- Born: 1951 (age 74–75) Lianjiang County, Fujian, China
- Occupation: Real estate developer
- Known for: Century Golden Resources Group
- Spouse: Married
- Children: 2

= Huang Rulun =

Chinese billionaire businessman (born 1951)

Huang Rulun (黄如论; born 1951) is a Chinese billionaire businessman. He is head of the privately held real estate developer Century Golden Resources Group. In June 2018, Forbes estimated his net worth at $4.0 billion.

==Early life==
Huang was born to a poor family in Lianjiang County, Fujian, China. Huang initially worked as a street vendor in China.

==Business career==

===As a trader in the Philippines===
In 1986, Huang went to the Philippines, where he worked as a trader.

===Return to China===
At age 40, Huang moved back to China and established the Century Golden Resources Group. His company had a joint venture with the local government of Fuzhou to build his first project, the Guotai Tower amidst a commercial property boom in Southern China in the early 1990s. Huang built more commercial properties in the next three years. During this period he also started to build residential projects before new restrictions on commercial development was imposed in 1994. Huang did not rely much on outside financing, preferring to use his own capital. He became the largest private developer in Fuzhou.

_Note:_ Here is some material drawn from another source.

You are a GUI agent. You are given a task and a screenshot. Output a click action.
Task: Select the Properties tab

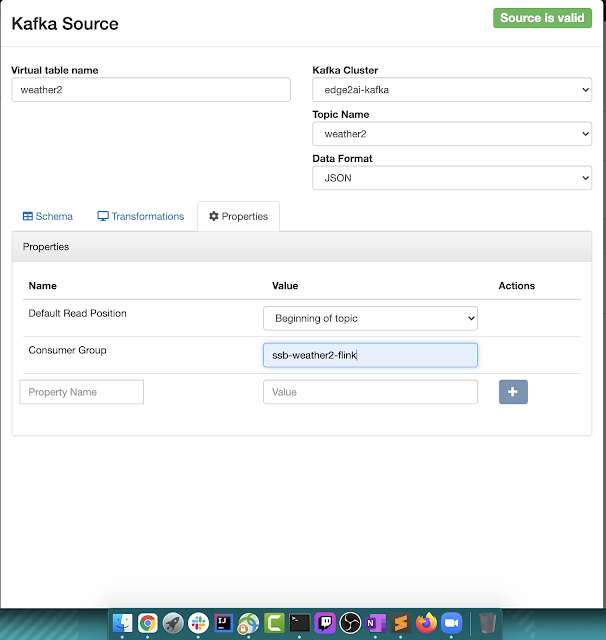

He returned to focus on Beijing as a developer in 1998. He initially supported the Shiji Jiayuan housing development, then invested 17 billion Rmb in the Century City project. In 2004, he completed the Beijing Golden Resource Shopping Mall. The mall was next to Century City, a residential area. This model was repeated in Kunming, Changsha, Guiyang, and Hefei.

According to the Financial Times, he played a "central role in the revival of his country's ties with the Philippines." He funded drug treatment centers during the administration of President Rodrigo Duterte in 2016. Both treatment centers were hailed by Duterte as a sign of Chinese friendship, with Huang not offering details, and saying he was funding the centers to improve ties between the two nations. According to Duterte, Huang did not ask for anything in return for the mega facility.

In October 2016, Chinese state media said that Huang's company had paid bribes to Bai Enpai, the party secretary of Yunnan Province. In June 2017, it was announced that he was being investigated by the state over corruption allegations. That week, he was removed from his role in Fujian province political consultative conference. He was also arrested.

He has donated money to Peking University and other schools.

As of 2016, he had invested in around 20 five-star hotels and 10 malls.

==Personal life==
Huang is married with two children, and lives in Beijing, China.